_WORK ITEM_
The answer should consist of each line from the data below that includes "will".

_RECORDS FOR THIS EXERCISE_
+ + +

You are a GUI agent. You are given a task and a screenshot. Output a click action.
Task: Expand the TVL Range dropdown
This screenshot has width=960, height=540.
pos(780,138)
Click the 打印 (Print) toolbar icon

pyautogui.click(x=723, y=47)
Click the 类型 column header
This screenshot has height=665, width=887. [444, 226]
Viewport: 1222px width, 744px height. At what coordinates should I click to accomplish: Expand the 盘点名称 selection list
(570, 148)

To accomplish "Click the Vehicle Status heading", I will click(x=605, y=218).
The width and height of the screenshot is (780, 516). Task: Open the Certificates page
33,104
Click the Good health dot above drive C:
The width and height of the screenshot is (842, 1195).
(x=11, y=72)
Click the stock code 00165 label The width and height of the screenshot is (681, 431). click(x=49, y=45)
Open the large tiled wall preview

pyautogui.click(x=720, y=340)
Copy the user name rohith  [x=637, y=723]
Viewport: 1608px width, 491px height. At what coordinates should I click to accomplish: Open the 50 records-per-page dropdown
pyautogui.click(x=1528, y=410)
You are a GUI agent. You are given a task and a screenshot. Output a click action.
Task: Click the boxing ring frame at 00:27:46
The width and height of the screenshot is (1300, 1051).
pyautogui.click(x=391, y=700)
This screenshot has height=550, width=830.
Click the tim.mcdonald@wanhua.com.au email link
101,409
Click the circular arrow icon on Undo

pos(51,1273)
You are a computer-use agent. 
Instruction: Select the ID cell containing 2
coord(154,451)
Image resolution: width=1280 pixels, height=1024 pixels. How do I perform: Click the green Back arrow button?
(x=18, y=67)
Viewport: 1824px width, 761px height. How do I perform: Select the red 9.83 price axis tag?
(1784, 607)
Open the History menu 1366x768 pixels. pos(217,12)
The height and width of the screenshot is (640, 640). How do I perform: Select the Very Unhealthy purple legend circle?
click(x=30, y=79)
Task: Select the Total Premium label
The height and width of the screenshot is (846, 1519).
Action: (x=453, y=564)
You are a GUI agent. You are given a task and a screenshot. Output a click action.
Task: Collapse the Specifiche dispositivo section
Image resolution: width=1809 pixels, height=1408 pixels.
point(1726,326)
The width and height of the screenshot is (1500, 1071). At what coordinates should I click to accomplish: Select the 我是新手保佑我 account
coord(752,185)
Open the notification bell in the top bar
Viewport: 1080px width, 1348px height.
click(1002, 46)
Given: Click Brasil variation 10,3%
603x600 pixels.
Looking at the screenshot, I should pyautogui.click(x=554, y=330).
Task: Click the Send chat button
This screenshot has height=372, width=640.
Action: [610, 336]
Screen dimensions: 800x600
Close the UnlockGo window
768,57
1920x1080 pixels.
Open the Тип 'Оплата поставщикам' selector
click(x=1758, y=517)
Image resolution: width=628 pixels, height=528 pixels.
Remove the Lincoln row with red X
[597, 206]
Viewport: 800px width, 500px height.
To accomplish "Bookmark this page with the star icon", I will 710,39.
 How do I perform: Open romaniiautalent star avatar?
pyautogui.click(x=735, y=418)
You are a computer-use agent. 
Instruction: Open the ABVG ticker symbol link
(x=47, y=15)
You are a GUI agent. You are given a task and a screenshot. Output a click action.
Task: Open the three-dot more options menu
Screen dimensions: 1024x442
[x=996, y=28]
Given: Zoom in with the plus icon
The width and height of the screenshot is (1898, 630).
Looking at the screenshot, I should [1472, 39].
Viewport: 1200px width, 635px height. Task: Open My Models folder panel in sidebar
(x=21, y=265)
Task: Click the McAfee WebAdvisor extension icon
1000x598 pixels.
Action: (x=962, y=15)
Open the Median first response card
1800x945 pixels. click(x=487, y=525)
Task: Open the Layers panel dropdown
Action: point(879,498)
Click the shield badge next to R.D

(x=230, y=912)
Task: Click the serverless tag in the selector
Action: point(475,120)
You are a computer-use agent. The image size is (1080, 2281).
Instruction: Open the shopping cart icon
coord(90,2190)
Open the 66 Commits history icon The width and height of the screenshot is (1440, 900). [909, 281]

+ + +

_ANSWER SECTION_
To accomplish "Click the Vehicle Status heading", I will click(x=605, y=218).
To accomplish "Bookmark this page with the star icon", I will 710,39.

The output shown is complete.